[A block of data]
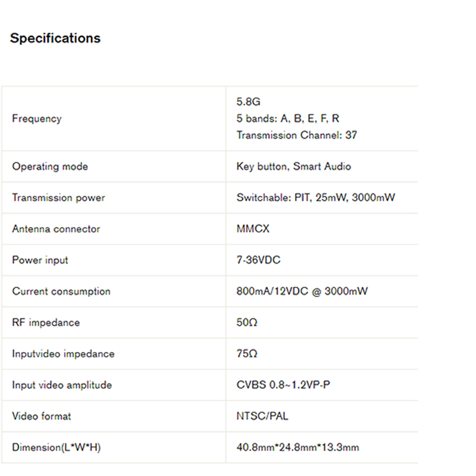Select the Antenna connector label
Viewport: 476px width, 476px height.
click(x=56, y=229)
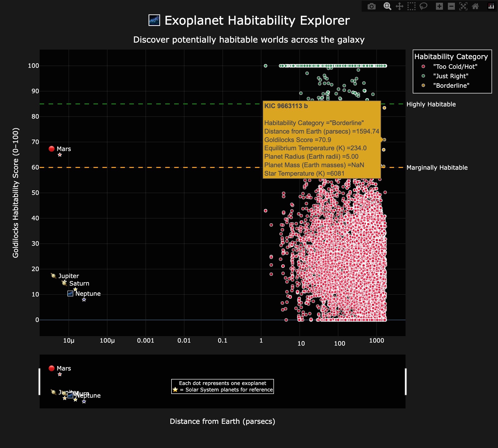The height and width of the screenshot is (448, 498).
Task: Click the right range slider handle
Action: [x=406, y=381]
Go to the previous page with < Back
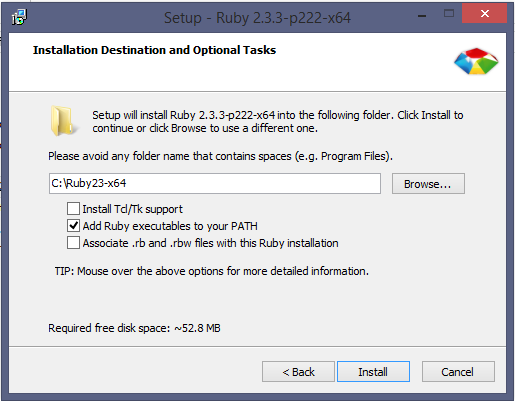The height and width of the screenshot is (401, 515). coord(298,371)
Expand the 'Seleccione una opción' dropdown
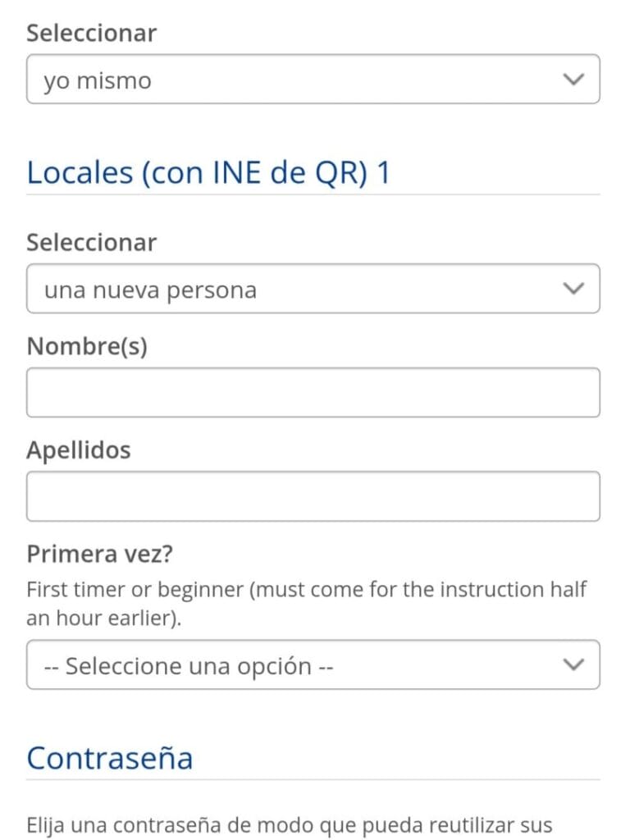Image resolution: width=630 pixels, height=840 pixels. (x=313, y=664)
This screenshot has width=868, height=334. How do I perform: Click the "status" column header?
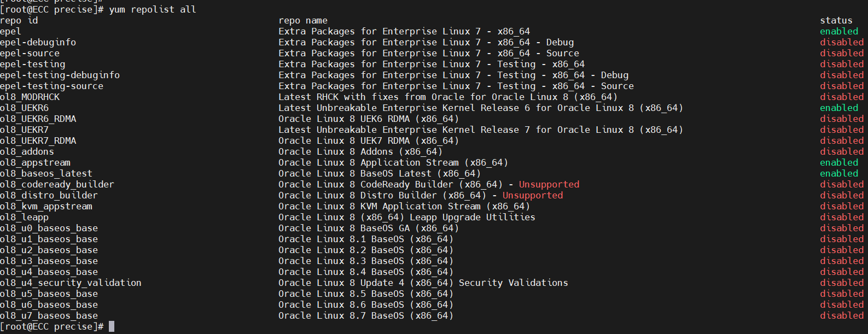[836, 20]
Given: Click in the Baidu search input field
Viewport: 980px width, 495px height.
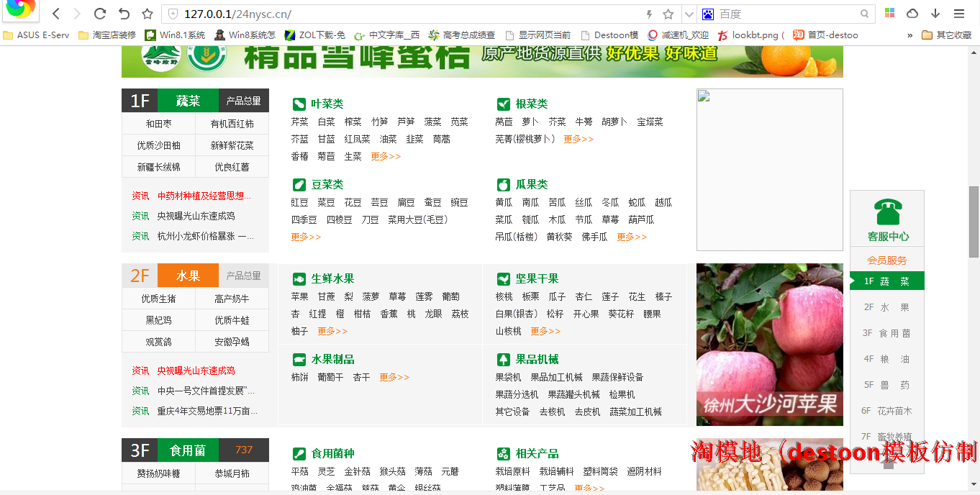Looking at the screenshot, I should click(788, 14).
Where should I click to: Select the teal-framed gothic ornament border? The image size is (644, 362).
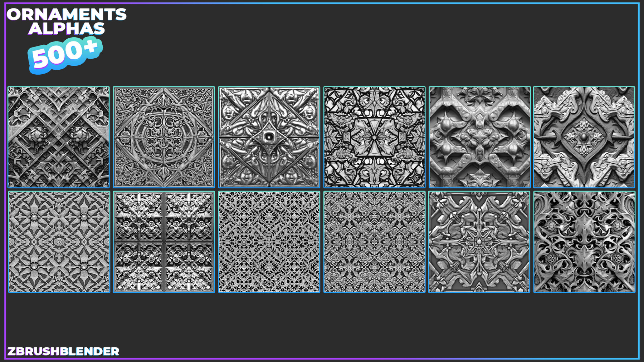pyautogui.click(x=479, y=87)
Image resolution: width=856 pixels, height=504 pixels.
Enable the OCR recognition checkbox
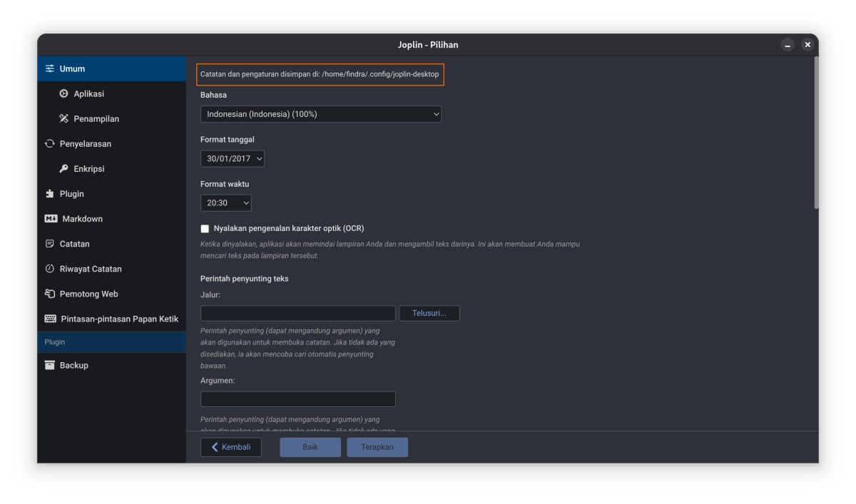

§ **Stated exercise**
Repeat the entries word for word, starting at the line that contains "Given: Click in the Baidu search input field" and ending at the end of the entries. Leave the pictures out of your answer.

§ **In response**
Given: Click in the Baidu search input field
Viewport: 980px width, 495px height.
Looking at the screenshot, I should click(788, 14).
Where should I click to: Select the teal-framed gothic ornament border? The image size is (644, 362).
pyautogui.click(x=479, y=87)
Image resolution: width=856 pixels, height=504 pixels.
Enable the OCR recognition checkbox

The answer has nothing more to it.